Even with LEAPS, my place at university could easily have been taken away if my grades were ‘moderated’ in the same way as the 2019/20 cohort have experienced. The knock-on effect of that would been that it would be difficult to get in to my current role as Communications Officer for Common Weal. 

When I was at Inveralmond Community High School in 2012, just 15 per cent of S5 pupils were achieving Highers, 12 per cent below the Scottish average. The school’s catchment area has three of the most ‘deprived’ zones in West Lothian. 

In 2018 Inveralmond had the highest registered number of free school meals (24 per cent) out of the 11 secondary schools in West Lothian. 

Deprivation as a word does not sit well with me, but for the purpose of this article I’m using it to describe a reality that has been shaped by decisions made by governments: policies that rip out funding for essential public services such as schools, community centres, health service, libraries, and recreational parks; good jobs replaced by precarious ones; hollowed out local high streets; insecure housing; and limited opportunities.

Why then, when we know young people from ‘deprived’ areas have the odds stacked against them, did the Scottish Government throw yet another hurdle in their way and downgrade results at double the rate of their more affluent pals, all for statistical ‘credibility’? 

Nicola Sturgeon today apologised for the SQA’s colossal failing of predominantly working class pupils’ across Scotland. But it’s not enough. 

Even if the results are rectified based on teacher estimations, rather than historical trends, wider questions must be asked about why the Scottish Government did not deem teacher’s estimates to be credible in the first place. Is it that hard to believe that the attainment gap between rich and poor wasn’t actually as big as we thought?

If anything, the results this year based on teachers estimations show that in terms of coursework working class kids perform just as well as those from more affluent communities. However, when it comes to exams they tend to fair worse. 

There are clear reasons for this. Exams favour people who have the time and ability to memorise a lot of information and the confidence to respond well to a high-pressure environment.
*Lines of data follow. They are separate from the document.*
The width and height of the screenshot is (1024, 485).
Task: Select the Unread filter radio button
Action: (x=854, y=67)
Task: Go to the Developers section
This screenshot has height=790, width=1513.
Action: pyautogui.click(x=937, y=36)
They also rely on you studying a lot at home – and that’s all good if you’ve got a nice quiet space to study free of distraction, and if you don’t have other anxieties, pressures and stresses to deal with and have people around to support you. But if you don’t?
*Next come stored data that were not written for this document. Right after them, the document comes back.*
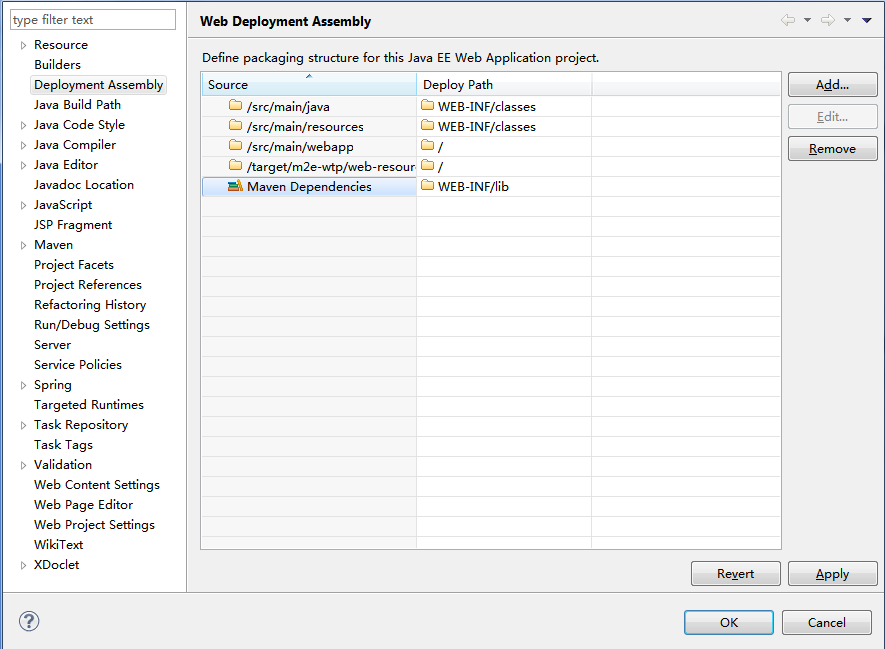Image resolution: width=885 pixels, height=649 pixels.
Task: Click the forward navigation arrow icon
Action: 827,21
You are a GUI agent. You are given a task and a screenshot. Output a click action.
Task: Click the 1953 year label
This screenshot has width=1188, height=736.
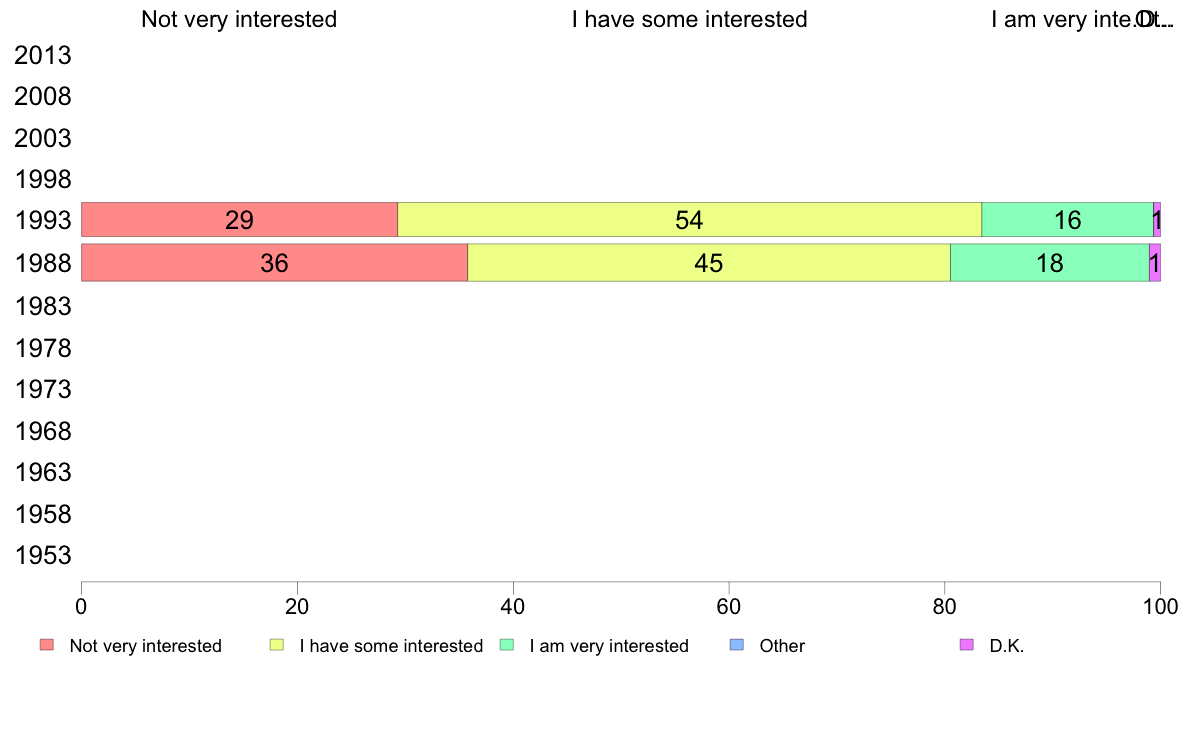pyautogui.click(x=42, y=556)

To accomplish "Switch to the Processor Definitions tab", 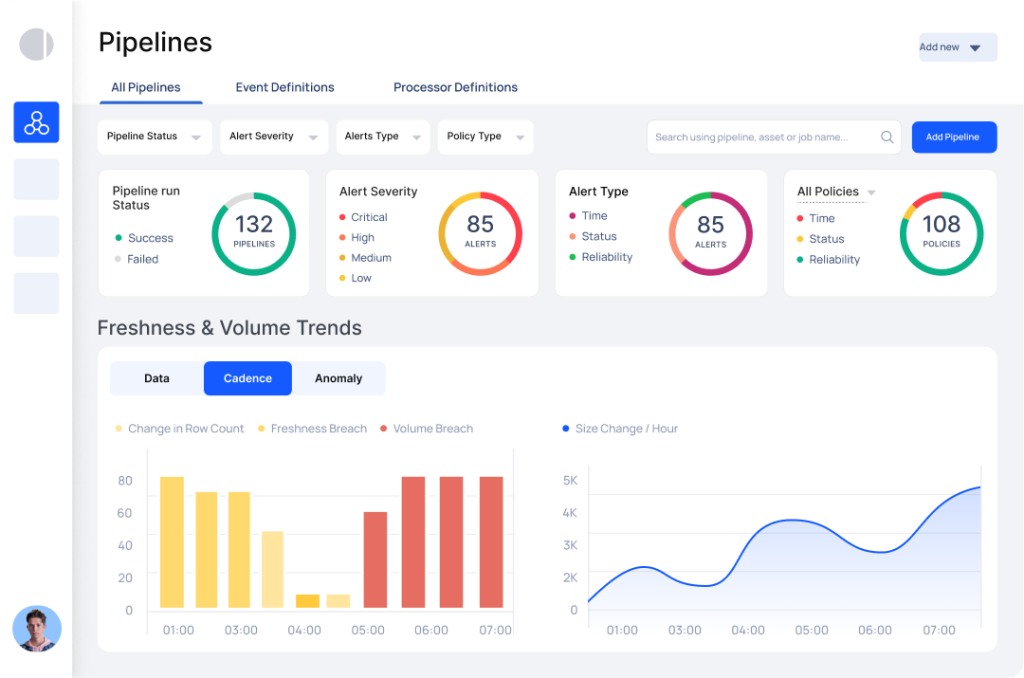I will [x=455, y=87].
Instead of accepting that actually teachers and coursework, not outdated memory tests, are better suited at judging a young person’s overall academic abilities, the Government has potentially ruined the academic chances of a generation.

Beyond high school, those from lower incomes who manage to get into university are still faced with more barriers than those from richer households. 

Free university tuition is great – I benefited from it. But it hasn’t actually increased the number of working class kids getting into university nearly as much as it should. The latest available data shows that less than 26 per cent of people from ‘deprived’ areas went into higher education whereas 62 per cent of those from the richest communities did. When I went to university in 2012 those figures were 20 per cent and 59 per cent respectively, so there’s a slight improvement since then, but that progress is painfully slow.

Whilst your tuition is paid, who covers the living costs that come with being a student? It’s expensive and, yes, you can get a part time job and take out a loan but the psychological stress of juggling employment, studies and being skint all the time has a detrimental impact.

There’s a lot more I could say about education; school shouldn’t be about gearing kids up to be the workforce of the future; there shouldn’t be an emphasis on university education and a stigma to leaving at 16 and getting a job or going to college; nor should going to university be encouraged for some and not others. It’s not just one thing that needs to change.

The decision to knowingly shaft working class students must be rectified by the Scottish Government, and that should just be the start of a bigger debate about the future of education. We can’t let another generation of working class young people have their futures harmed by an unfair education system reinforcing an unequal society.